Toute la difficulté du huis-clos, et qui plus est avec seulement deux personnages est bien de pouvoir tenir en haleine le spectateur tout au long du récit en gardant une imagerie attrayante pour le spectateur malgré la redondance du décor. La mise en place n’est pas facile et la grande expressivité de Malcom qui contraste avec la distance de Marie nous fait peiner à rentrer dans l’histoire immédiatement. Le film va alors rapidement monter en gamme, enclencher son rythme et ses idées visuels comme pour nous prendre par la main et faire découvrir cette immense maison en même temps que les mystères que contiennent en eux les personnages qui y vivent. C’est ainsi à coup de découvertes narratives bien placés, toujours très fluide et jamais trop visible que le film va prendre forme. Jouant de plans-séquence bien choisis qui embellissent le récit, amplifient la tension dramatique et nous immerge parfaitement dans l’histoire malgré parfois quelques abus dans la longueur des dialogues qui étirent le discours sans plus le développer pour autant. Visuellement, les idées sont bien là, efficaces par les symboles qu’elles évoquent comme l’enfermement mise à nue de Marie dans sa baignoire au travers d’une disputes très houleuse où l’on découvre toute sa faiblesse mentale. Ou encore le miroir qu’on retrouve à plusieurs reprises à chaque fois subtilement mais mettant bien en valeur le narcissisme du réalisateur Malcom, totalement imbus de lui-même et le privant de recul sur sa personne.

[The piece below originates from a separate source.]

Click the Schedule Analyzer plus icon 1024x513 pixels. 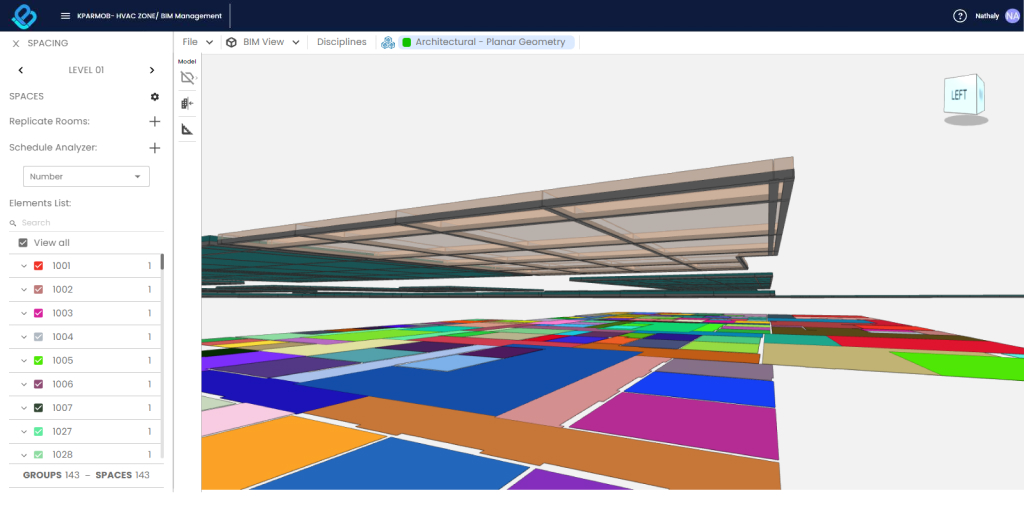[x=155, y=148]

C’est en revanche sur le propos que le film va poser le plus de question, notamment sur certains dialogues qui fonctionnent moins bien, s’allongent ou reviennent sur des thématiques déjà abordées. En effet le huit clos et le temps linéaire de l’action avec ces deux personnages totalement renfermés sur eux et en conflits en permanant fait monter la tension d’elle-même et les entêtements sont quelque fois trop long, mal dosé notamment par celui de Malcom, et freine le dynamisme du film qui est pourtant capital pour l’intérêt du film. On peut ainsi noter pour le protagoniste masculin des compréhensions plus floues, sa psychologie est moins subtile, plus lourde dans un film qui nécessite forcément une grande précision dans sa caractérisation et dans le jeu au vu de sa présence à l’écran. Et c’est par ailleurs la justesse du rôle tenue par Zendaya qui met en valeur ces manquements où le réalisateur n’a pas su saisir avec autant de justesse et de dosage les névroses du personnage qu’interprète John David Washington qui fait ce qu’il peut, mais malheureusement souvent trop.
La réflexion globale du film est intéressante et semble surtout assez personnel avec par ailleurs le fait que Sam Levinson lui-même est avoué avoir écrit le rôle de Marie en pensant expressément à Zendaya. Démontrant un jeu parfaitement adapté, sincère et plein d’émotion, ce qui pouvait manquer parfois à l’actrice dans Euphoria par exemple. Le fond du film n’est pas forcément en soit nouveau mais l’approche est originale, bien pensée en jouant parfaitement bien des images du film dans une dynamique très prenante. Les dialogues ne sont pas vides de sens et on peut même noter un jeu de l’auteur même sur la question de la représentation du corps féminin avec une Zendaya plus dénudée que son partenaire mais en expliquant que c’est sa véritable tenue pour aller dormir. Un amusement que permet la mise en abîme du film et qui caractérise un film parfaitement conscient des symboles qu’il met en place pour en faire une œuvre cohérente et passionnante, bien qu’un peu étirée.